„Meine Angst: die Wiederholung – !“ – so lässt Max Frisch seinen hadernden Titelhelden im Roman „Stiller“ eine ganze Identitätskrise auf den Punkt bringen. Würde jenes literarische Ich diesen Sommer ins Kino gehen, würde es wohl einen ähnlichen Anblick bieten wie Edvard Munchs „Der Schrei“. Denn was sich da so auffällig anhäuft, das sind nicht die üblichen wiedergekäuten Themen. Natürlich, auch sie sind neben den raren originären Stoffen in den Startlisten zu finden – die verkaufsfertigen Sequels („Planet der Affen: Survival“), Remakes („Jugend ohne Gott“), Literaturadaptionen („Ein Sack voll Murmeln“) und Comicverfilmungen („Atomic Blonde“). Nein, diesmal haben wir es mit echten kinematografischen Wiedergängern zu tun, die – vorsichtig aus Archivgräbern exhumiert – zurückkehren in die Kinosäle.
„Hello darkness, my old friend“, möchte man da mit Simon & Garfunkel raunen, wenn ab 3. August „Die Reifeprüfung“ zur Wiederaufführung kommt. Mike Nichols’ melancholisches Meisterwerk mit dem großartigen Dustin Hoffman als „The Graduate“ und der hinreißenden Anne Bancroft alias „Mrs. Robinson“ ist jedoch nur ein Klassiker, der zum runden Jahrestag seiner Premiere frisch überarbeitet die Leinwand zum Leuchten bringt. Ebenfalls 50 Jahre alt und technisch wie finanziell aufwendig in 4K restauriert, ist auch Luis Bunuels abgründiges Gesellschafts- und Sex-Drama „Belle de jour – Schöne des Tages“ wieder im Einsatz. 4K, das bedeutet eine doppelt so hohe Auflösung wie die im digitalisierten Kino heute übliche 2K-Abtastung, viermal so viele Pixel wie bei einer Blu-ray. Was in nicht allzu ferner Zukunft der technische Standard werden soll, verspricht ein schärferes, detailreicheres Bild, aber auch höhere Farbtiefe und Kontraste. Ach, wie satt schimmert da das Türkisblau des Swimmingpools, an dem Benjamin Braddock seine Tage verdöst. Ganz zu schweigen vom Haargold Catherine Deneuves in all den zwischen Traum und Realität mäandernden Sequenzen.
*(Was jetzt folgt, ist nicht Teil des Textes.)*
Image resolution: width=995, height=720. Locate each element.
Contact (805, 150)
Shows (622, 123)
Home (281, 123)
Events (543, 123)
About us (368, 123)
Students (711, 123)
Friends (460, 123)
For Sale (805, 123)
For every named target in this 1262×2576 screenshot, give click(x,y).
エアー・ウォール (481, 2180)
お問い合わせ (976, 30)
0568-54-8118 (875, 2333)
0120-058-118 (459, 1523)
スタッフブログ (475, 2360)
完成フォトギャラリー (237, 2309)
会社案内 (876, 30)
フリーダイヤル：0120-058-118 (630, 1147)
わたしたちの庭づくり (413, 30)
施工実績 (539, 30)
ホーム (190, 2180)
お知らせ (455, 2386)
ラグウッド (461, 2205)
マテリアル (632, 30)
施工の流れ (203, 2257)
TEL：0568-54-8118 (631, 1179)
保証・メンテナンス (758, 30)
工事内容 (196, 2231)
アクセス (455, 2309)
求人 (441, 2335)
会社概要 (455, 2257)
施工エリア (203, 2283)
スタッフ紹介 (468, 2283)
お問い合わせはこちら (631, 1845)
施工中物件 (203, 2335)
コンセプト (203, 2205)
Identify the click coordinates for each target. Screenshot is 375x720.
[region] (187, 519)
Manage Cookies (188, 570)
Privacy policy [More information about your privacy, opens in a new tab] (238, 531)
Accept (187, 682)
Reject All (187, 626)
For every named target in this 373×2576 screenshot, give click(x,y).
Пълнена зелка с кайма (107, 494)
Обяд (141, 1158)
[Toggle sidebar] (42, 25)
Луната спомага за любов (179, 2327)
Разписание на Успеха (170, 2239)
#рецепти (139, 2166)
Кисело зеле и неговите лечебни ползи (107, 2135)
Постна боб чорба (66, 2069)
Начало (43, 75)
Apropos: „Dreams are my reality“ – auch diesen Evergreen des Stehblues dürfen Sie wieder schmettern und in seligen Erinnerungen an die 80er schwelgen, denn auch „La Boum“ wird nochmal ins Kino gebracht. Vom neu gegründeten Berliner Verleih „La Bäm!“, der plant, künftig weitere alte Schätzchen wieder aufzuführen, wenn auch ohne großes technisches Lifting. Immerhin digital remastered kehrt auch „Das Sams“ nach 16 Jahren zurück. Und genau zum 20. Jubiläum des Judgment Day ist am 29. August der Sci-Fi-Meilenstein „Terminator 2 – Tag der Abrechnung“ back – selbstredend mit allem Schnick und Schnack getuned, in 4K und 3D.
Jetzt kann man damit hadern, dass erneute Kinoauswertungen nur Werbemaßnahmen für den anschließenden Verkauf gepimpter DVDs seien. Oder Angst bekommen, dass das Kino in eine handfeste Identitätskrise schlittert, wenn es nichts Neues mehr zu zeigen hat. Ja, nun. Man kann sie aber auch umarmen, die Wiederholung, und sich freuen über das Strahlen des Vergangenen, das seinen Platz finden darf im Heutigen.